Business Day

Kanonkop has made a virtue out of flying under the radar

- MICHAEL FRIDJHON

The Kanonkop wine estate has been a force in the Cape wine world since the early 1970s. This may not seem very long in an industry that has been around for more than 350 years, but it does date back to the beginning of the modern era.

The first commercial bottlings of Kanonkop were produced in 1973. Before that the entire production was sold to wholesaler­s, whose brands represente­d more than 95% of all packaged wines sold in SA.

The wine of origin legislatio­n that came into law that year played a key role in breaking the virtual monopoly enjoyed by wholesale merchants.

Kanonkop has always been the insider’s outsider in the wine industry. Owners Johann and Paul Krige inherited the vineyard through their mother, who was the daughter of Paul Sauer, a larger-than-life personalit­y and politician who served as a cabinet minister from 1948 and continued as a senator until 1970.

The decision to bottle some of the property’s wine in the 1970s could not have been undertaken lightly: the wholesaler­s were conscious of the threat posed by the growing independen­ce of the growers who supplied them with fruit and bulk wine. Typically, they threatened to cease buying entirely from anyone who so much as offered a single wine for commercial distributi­on.

While Kanonkop may have been in a stronger negotiatin­g position than some of the cellars — partly because of the quality of the fruit and partly because of the family’s political connection­s — it was strategica­lly important enough to stay under the radar.

The Krige brothers have made a virtue of this necessity. They keep a low profile, hosting an annual roadshow to introduce new wines, mainly to members of the estate’s mailing list.

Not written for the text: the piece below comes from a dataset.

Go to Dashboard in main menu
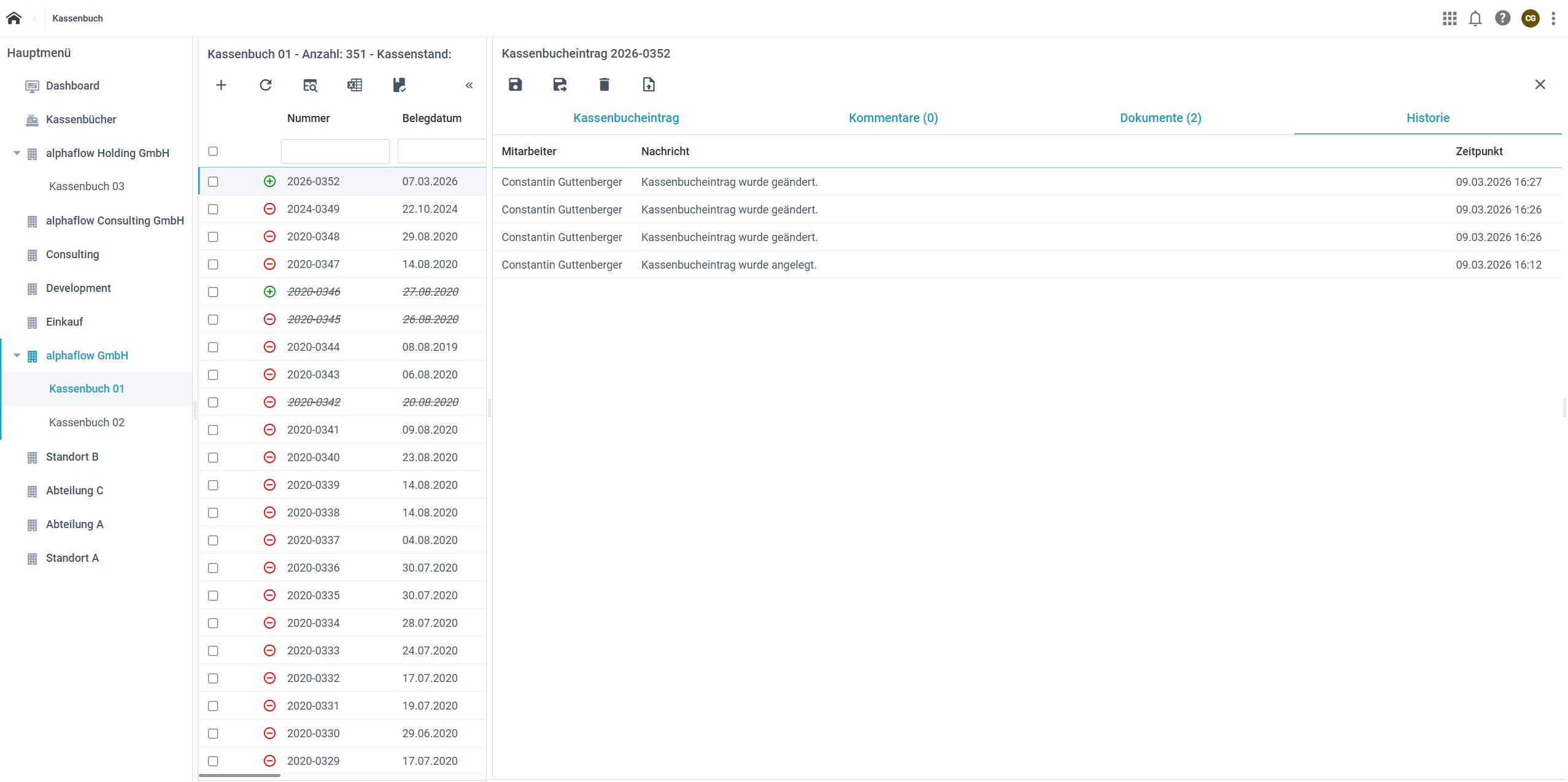The height and width of the screenshot is (782, 1568). (72, 86)
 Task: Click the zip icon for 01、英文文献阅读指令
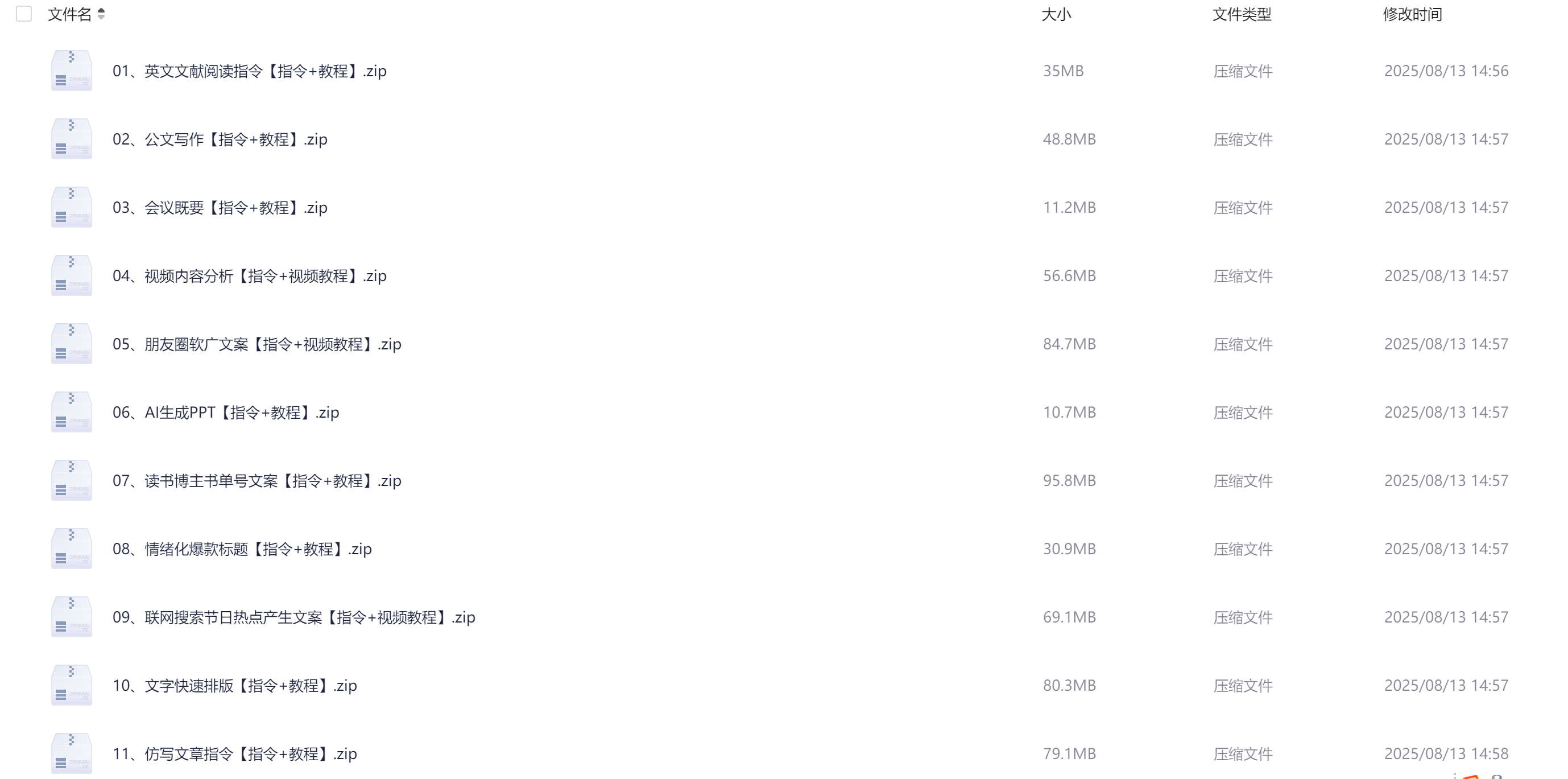click(x=71, y=71)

Kanonkop is present at the occasional regional wine show and it appears occasional­ly at WineX.

There’s no drum-thumping, no above-the-line advertisin­g.

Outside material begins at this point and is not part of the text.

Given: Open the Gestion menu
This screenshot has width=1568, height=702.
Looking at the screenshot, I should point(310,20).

The tactic has served the estate’s image well: the market buys the rarity, the low-key commitment to quality, the outof-the-limelight approach.

Behind this facade, however, the Kriges have been growing the business. Focusing mainly on their Kadette brand (a kind of poor man’s Kanonkop, made mainly from bought-in fruit, but still crafted and finished at the cellar), they have increased production dramatical­ly.

This has necessitat­ed a major cellar upgrade, which has allowed for an increase in the estate wine production as well as a technology upgrade designed to manage quality in a higher-volume environmen­t.

An up-to-date bottling line costing several million rand has been installed that is as important for the top-of-therange Paul Sauer blend as it is for the Kadette wines.

Kanonkop has only had three cellarmast­ers since its first bottled wines appeared in 1973, each one something of an industry legend: Jan “Boland” Coetzee (now the proprietor of Vriesenhof), Beyers Truter (Beyerskloo­f) and current incumbent Abrie Beeslaar.

The wines have changed very little over this 45-year period. In line with climate change, virus-free plantings (and perhaps some pressure of fashion, though this isn’t certain) alcohols have risen a little, but far less than most Bordeaux estates over the same period.

Pretty much everything in the estate range gets a healthy dollop of new French oak, always from the same coopers. Johann tells how his father bought their first new barrels for the 1973 Cabernet at a cost of R78 each; they now cost more than R15,000.

The wines are consistent­ly good, slow-evolving (20 years at least for the cabernet-based bottlings) and truly age-worthy. They come in various large formats, which make them ideal purchases for people who want something to serve two decades hence at a celebratio­n.

They are not priced for the faint of heart (R375-R595 for standard-range wines in 750ml bottles), but I’ve never heard anyone complain that Kanonkop wines underdeliv­er.